80年以上前に独ソ戦が展開されたウクライナの地で、西側の重戦車を使った大規模な戦闘が行われようとしている。そこで死んでいく個人としての兵士からは、「ウクライナに栄光あれ」と胸に手をあて、「国土防衛」を叫ぶ指導者に対する声は当然聞こえてこない。独ソ戦の時と違うのは、インターネットやSNSが普及して、自分たちがやっていることを相対的に見られることではないか。ロシア兵が新年の挨拶をSNSで一斉に送って、400人近い命が一瞬に失われたことは記憶に新しい(東部ドネツクのマキイフカ)。軍幹部は、戦時下なのに一斉送信などもってのほかと激怒したが、急遽召集された補充兵たちの日常性が何とも悲しい。

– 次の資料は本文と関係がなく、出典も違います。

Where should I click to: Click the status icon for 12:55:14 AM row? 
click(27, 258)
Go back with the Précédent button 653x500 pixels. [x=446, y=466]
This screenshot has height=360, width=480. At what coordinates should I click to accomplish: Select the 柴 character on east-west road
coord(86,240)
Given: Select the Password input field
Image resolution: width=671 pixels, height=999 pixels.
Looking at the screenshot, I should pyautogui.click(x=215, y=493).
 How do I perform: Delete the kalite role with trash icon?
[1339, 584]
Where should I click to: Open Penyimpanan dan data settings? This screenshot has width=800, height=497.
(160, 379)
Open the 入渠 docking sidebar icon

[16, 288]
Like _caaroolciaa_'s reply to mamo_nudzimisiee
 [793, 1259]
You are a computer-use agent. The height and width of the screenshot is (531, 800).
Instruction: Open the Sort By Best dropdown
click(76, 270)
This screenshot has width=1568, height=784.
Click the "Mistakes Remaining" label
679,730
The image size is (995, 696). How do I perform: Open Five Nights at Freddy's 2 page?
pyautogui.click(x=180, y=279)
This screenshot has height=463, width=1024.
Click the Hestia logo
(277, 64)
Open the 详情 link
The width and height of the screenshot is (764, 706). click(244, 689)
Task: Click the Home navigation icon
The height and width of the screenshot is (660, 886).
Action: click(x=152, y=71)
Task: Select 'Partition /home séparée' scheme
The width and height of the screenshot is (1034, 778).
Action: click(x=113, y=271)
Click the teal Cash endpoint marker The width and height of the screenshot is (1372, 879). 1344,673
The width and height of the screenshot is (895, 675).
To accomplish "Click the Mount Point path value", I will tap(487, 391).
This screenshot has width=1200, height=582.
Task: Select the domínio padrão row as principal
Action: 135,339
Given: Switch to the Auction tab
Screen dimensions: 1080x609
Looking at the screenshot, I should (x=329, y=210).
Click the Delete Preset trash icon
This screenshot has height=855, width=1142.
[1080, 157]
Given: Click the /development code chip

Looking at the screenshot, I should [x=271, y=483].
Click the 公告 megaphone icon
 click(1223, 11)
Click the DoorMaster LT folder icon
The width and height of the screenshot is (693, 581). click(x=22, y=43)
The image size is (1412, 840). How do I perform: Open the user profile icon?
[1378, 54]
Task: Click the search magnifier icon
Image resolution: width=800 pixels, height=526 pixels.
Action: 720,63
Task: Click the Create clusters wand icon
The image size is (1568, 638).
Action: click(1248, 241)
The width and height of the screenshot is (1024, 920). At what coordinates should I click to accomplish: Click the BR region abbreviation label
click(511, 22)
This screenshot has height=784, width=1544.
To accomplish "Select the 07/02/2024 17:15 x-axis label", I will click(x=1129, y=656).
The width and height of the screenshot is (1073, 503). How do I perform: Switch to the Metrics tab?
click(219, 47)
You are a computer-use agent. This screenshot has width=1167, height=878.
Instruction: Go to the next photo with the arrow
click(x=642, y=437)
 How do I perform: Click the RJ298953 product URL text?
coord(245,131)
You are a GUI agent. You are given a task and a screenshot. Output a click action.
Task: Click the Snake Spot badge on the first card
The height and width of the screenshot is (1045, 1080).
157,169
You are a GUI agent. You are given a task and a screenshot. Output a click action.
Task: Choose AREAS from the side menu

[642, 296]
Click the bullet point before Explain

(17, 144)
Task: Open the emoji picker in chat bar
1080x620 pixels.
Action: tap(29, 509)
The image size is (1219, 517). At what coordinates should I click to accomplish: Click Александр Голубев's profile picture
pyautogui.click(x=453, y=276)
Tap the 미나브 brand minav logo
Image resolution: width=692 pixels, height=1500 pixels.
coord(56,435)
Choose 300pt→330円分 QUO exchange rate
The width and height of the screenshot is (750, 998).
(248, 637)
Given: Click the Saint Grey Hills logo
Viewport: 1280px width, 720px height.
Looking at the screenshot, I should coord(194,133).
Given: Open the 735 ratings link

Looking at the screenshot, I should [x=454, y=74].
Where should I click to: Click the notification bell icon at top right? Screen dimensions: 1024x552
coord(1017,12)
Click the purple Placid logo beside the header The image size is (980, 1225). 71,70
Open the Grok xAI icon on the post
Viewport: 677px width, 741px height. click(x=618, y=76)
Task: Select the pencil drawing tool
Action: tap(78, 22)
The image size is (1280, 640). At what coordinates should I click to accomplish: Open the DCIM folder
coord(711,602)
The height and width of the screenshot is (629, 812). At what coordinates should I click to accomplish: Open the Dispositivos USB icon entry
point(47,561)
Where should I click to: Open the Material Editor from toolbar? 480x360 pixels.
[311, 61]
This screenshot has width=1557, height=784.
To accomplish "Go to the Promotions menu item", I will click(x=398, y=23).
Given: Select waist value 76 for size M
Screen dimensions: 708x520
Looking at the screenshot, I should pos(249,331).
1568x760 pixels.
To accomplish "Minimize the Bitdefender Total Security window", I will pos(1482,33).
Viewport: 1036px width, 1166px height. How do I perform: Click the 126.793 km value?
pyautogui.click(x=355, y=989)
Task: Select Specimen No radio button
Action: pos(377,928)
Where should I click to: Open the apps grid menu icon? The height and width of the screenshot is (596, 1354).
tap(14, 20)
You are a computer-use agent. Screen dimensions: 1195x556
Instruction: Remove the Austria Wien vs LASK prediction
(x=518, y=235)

「最悪の平和はどんな戦争よりもましだ」(亡命ウクライナYouTuberの言葉)
クラスター弾禁止条約に米国やロシア、ウクライナは署名していない。そのクラスター弾はすでにウクライナで使用されている。英国がウクライナに劣化ウラン弾を供与することで、「通常兵器の核兵器的機能」(放射能汚染)をもった兵器がウクライナの大地と人々を蝕む。防衛目的とはいえ、その導入は、「守るべきもの」を壊しかねない重大な誤りである。1年前にこう書いている。「世界有数の穀倉地帯が戦場になり、不発弾や放射能汚染が残るとすれば一大損失であろう」と。
停戦交渉への呼びかけが、リチャード・フォークやユルゲン・ハーバーマスからもなされている。日本でも、「今こそ停戦を」という声明が出ている。
ウクライナにもこの戦争に反対している人々がいる。例えば、ジャーナリストのルスラン・コツァバはいま、米国に亡命している。ウクライナ東部の武力紛争へのウクライナ人の動員をボイコットするよう呼びかける動画をユーチューブで放映し、約50万回の再生回数を記録した。ウクライナ治安当局は反逆罪と軍事作戦妨害罪容疑で同氏を追っている。彼はロシアトゥディ(RT)のインタビューを受けているが(RT,4.May 2023)、その記事のタイトルは、「最悪の平和は、どんな戦争よりもましだ」(‘The worst kind of peace is better than any war’)という明確なものである。以下、要約して紹介しよう。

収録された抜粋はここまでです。